▶ **The problem**
Copy out the lines from the one containing "You are a computer-use agent." through the one containing "click(x=214, y=92)", changing "rating" to "score" and leaving everything else as it is.

▶ **Raw data**
────
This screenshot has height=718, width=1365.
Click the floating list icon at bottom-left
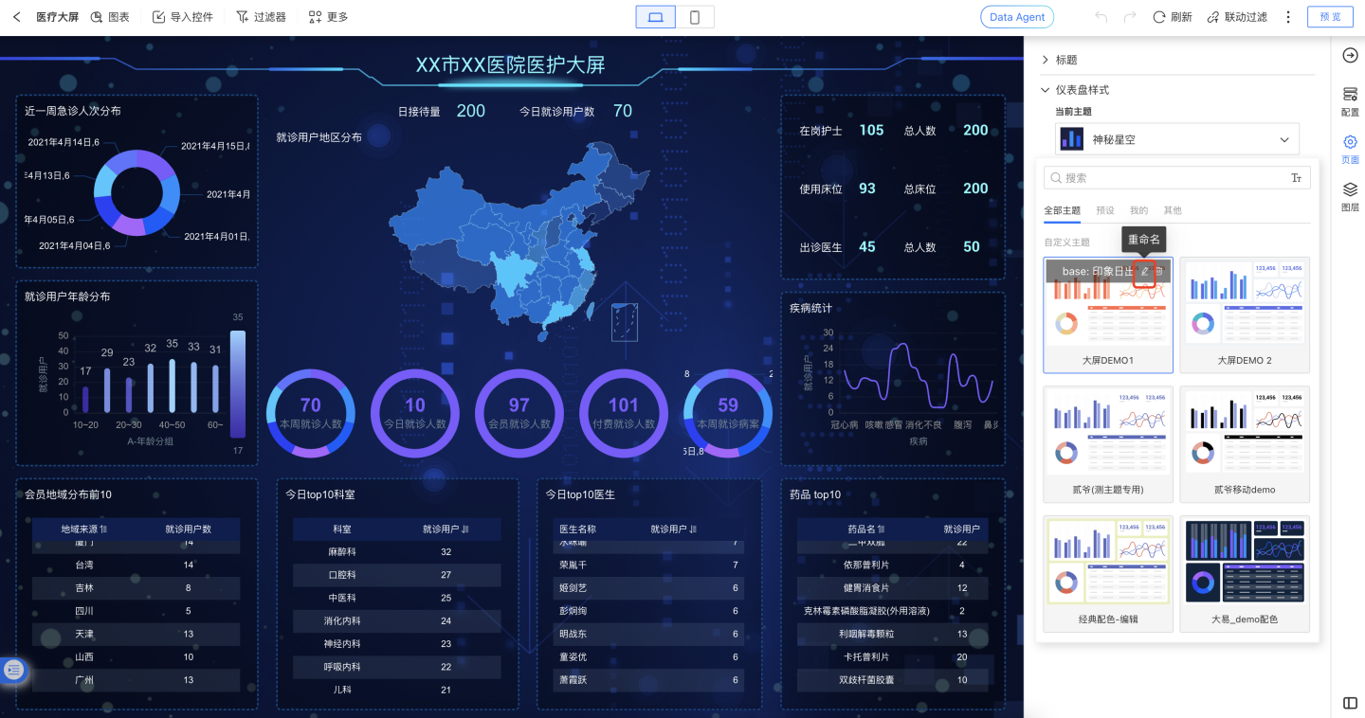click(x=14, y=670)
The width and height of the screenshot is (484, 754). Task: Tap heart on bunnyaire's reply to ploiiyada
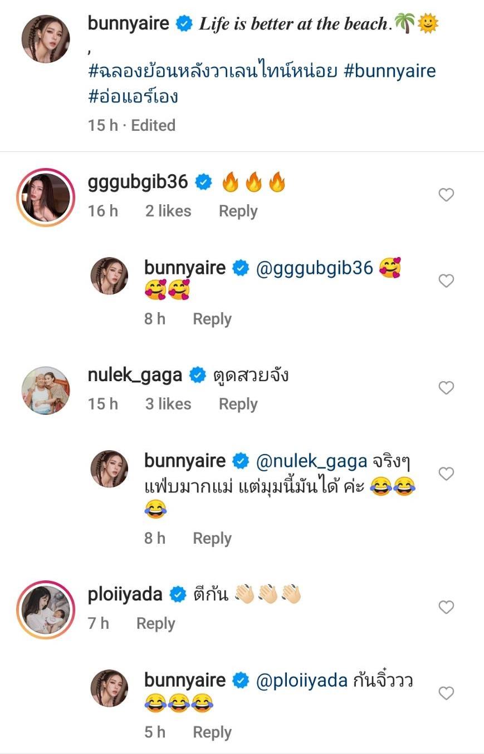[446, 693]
────
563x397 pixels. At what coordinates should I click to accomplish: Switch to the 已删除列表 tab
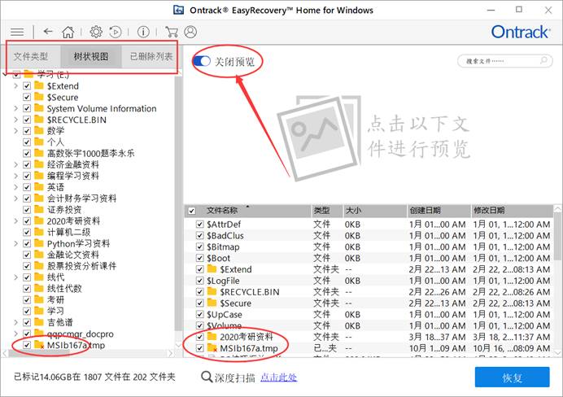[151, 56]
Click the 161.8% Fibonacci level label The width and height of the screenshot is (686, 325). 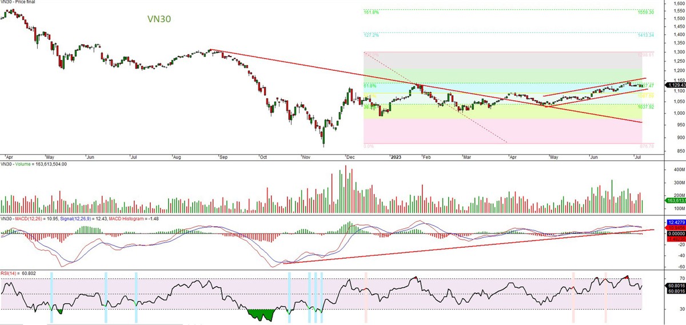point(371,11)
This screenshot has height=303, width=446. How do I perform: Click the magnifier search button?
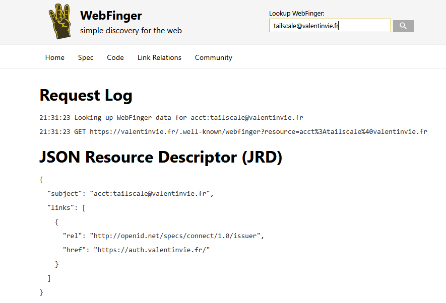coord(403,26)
────
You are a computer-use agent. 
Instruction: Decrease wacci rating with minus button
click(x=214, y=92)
────
▶ **Exercise response**
You are a computer-use agent. 
Instruction: Decrease wacci score with minus button
click(x=214, y=92)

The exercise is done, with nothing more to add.